It’s two months since I wrote this: Four months on the sofa
Today I read back over that post to see how things have changed over the last two months.
Two months ago my mum had just returned to work, but I was at the start of a downward spiral which I am still unable to get out of. The lies have got bigger, I am eating less, my weight is still dropping.
I am physically a lot worse than I was then. Now I have much less energy, I am weaker, colder and in pain. I feel much less able to fight. My diet has got yet more restricted. I am struggling to eat things that I managed to then.

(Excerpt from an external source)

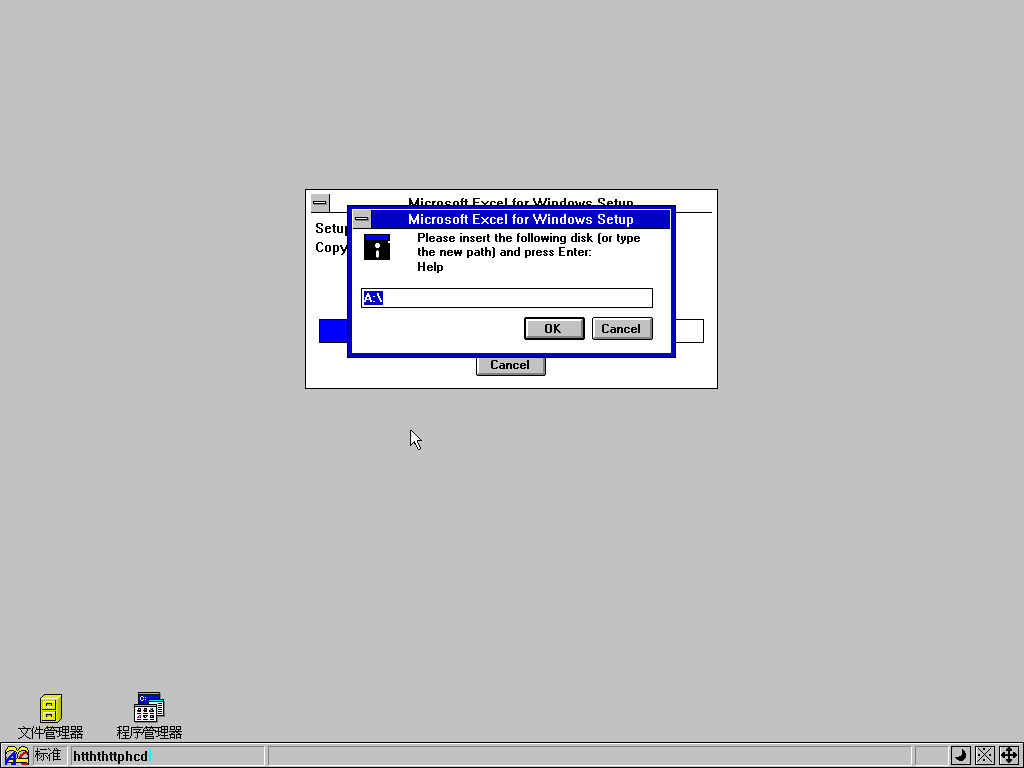Image resolution: width=1024 pixels, height=768 pixels.
Task: Open control menu of background Setup window
Action: click(x=320, y=203)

There are no real positives. Everything is worse. Two months ago I was still able to go out, I walked every day (I shouldn’t have been, but I managed to), but now I couldn’t manage that even if I wanted to. I am largely housebound, and only really venture out with my mum to drive me. Even that is too much sometimes. The short walk from the car park to Primark was too much last week.
Seeing people is difficult. A friend called in last week, I appreciated it, but talking to someone for an hour exhausts me. I can put on a front for a little while, but it drains me. I have got more anxious again. I struggle to make decisions. I can’t read any more, my concentration has gone. I can no longer be left alone, my mum is having to take yet more time off to care for me.
Today I have hit my lowest ever weight. I am trying to avoid being admitted to a medical ward. But if I keep losing weight that is inevitable. I don’t want to end up too ill to be admitted to an eating disorder unit when a bed finally becomes available.
I don’t know how long this can go on for.